- ABOUT THIS EXERCISE: Copy the listing below word for word, without any changes.

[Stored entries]
□ □ □

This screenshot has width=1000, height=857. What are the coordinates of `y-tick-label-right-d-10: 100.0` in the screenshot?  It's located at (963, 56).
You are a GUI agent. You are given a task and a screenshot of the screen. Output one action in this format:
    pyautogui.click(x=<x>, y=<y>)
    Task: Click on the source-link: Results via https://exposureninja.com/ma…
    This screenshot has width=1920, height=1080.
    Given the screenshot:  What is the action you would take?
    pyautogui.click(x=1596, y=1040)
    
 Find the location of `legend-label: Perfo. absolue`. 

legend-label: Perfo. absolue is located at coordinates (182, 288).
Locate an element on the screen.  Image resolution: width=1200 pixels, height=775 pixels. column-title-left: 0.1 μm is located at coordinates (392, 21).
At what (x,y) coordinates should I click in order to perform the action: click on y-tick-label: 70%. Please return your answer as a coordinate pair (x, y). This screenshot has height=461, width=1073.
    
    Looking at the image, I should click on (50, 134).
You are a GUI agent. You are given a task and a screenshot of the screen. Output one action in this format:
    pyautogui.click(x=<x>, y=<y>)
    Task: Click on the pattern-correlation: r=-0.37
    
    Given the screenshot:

□ □ □

- EXPECTED ANSWER:
This screenshot has width=1000, height=857. What are the coordinates of `y-tick-label-right-d-10: 100.0` in the screenshot?  It's located at (963, 56).
You are a GUI agent. You are given a task and a screenshot of the screen. Output one action in this format:
    pyautogui.click(x=<x>, y=<y>)
    Task: Click on the source-link: Results via https://exposureninja.com/ma…
    This screenshot has width=1920, height=1080.
    Given the screenshot:  What is the action you would take?
    pyautogui.click(x=1596, y=1040)
    
 Find the location of `legend-label: Perfo. absolue`. 

legend-label: Perfo. absolue is located at coordinates (182, 288).
Locate an element on the screen.  Image resolution: width=1200 pixels, height=775 pixels. column-title-left: 0.1 μm is located at coordinates (392, 21).
At what (x,y) coordinates should I click in order to perform the action: click on y-tick-label: 70%. Please return your answer as a coordinate pair (x, y). This screenshot has height=461, width=1073.
    
    Looking at the image, I should click on (50, 134).
You are a GUI agent. You are given a task and a screenshot of the screen. Output one action in this format:
    pyautogui.click(x=<x>, y=<y>)
    Task: Click on the pattern-correlation: r=-0.37
    
    Given the screenshot:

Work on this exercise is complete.